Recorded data
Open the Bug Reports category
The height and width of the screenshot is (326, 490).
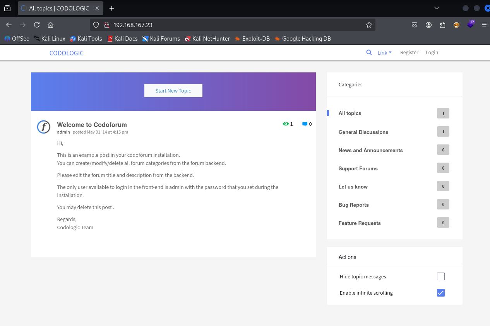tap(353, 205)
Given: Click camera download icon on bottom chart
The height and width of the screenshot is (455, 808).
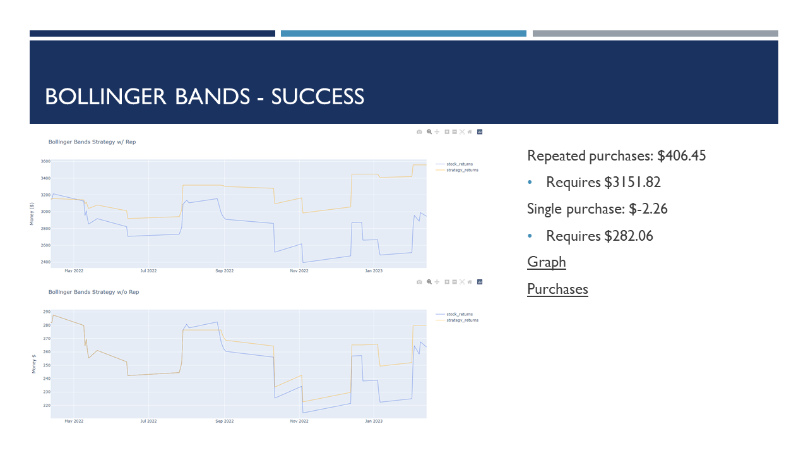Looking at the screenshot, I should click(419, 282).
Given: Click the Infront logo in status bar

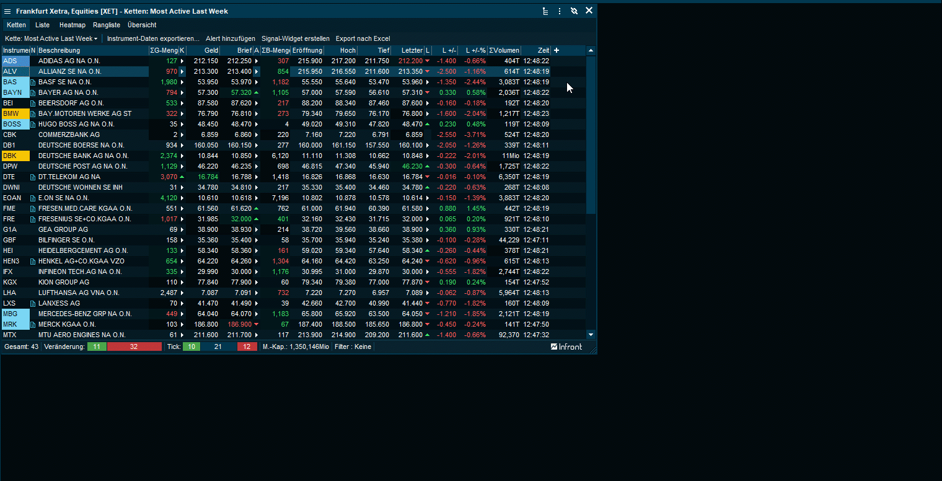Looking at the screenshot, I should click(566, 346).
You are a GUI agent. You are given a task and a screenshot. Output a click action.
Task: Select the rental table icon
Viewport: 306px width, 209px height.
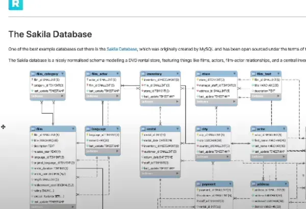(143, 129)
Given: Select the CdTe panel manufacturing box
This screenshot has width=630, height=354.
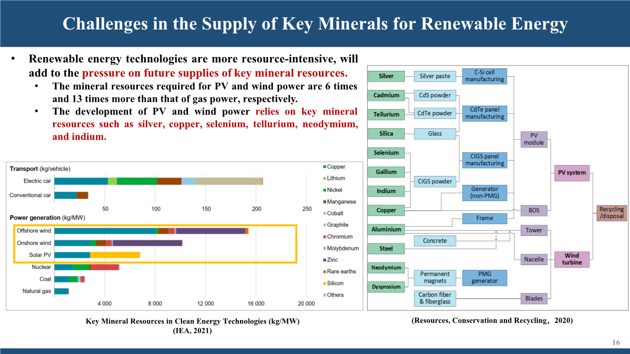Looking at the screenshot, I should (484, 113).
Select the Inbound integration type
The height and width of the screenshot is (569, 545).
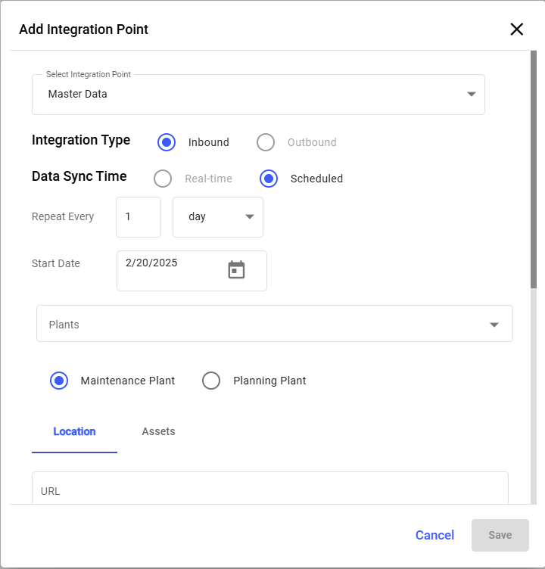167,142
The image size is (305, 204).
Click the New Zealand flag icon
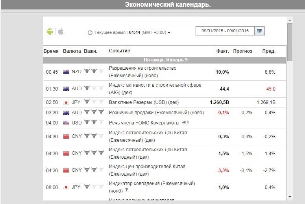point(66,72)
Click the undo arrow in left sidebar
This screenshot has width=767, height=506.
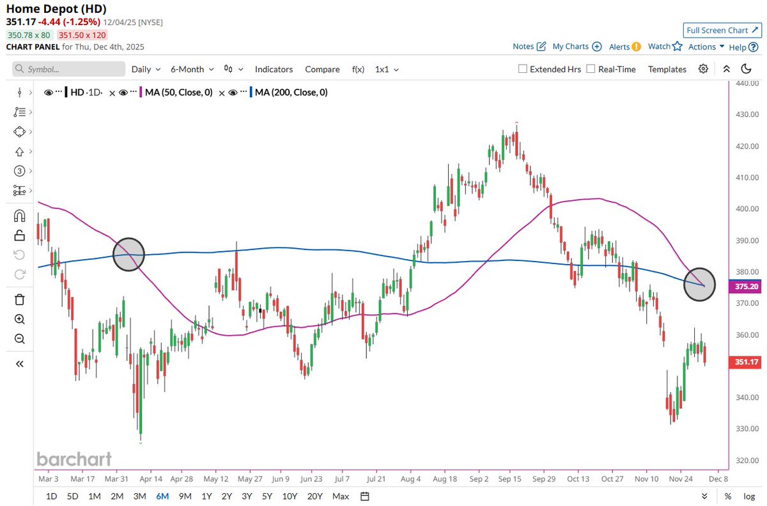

** Task requirements **
Print, without pictures, exactly the lines from the one containing "Click the undo arrow in left sidebar" through the final line of the records above.

** Answer to this task **
Click the undo arrow in left sidebar
This screenshot has width=767, height=506.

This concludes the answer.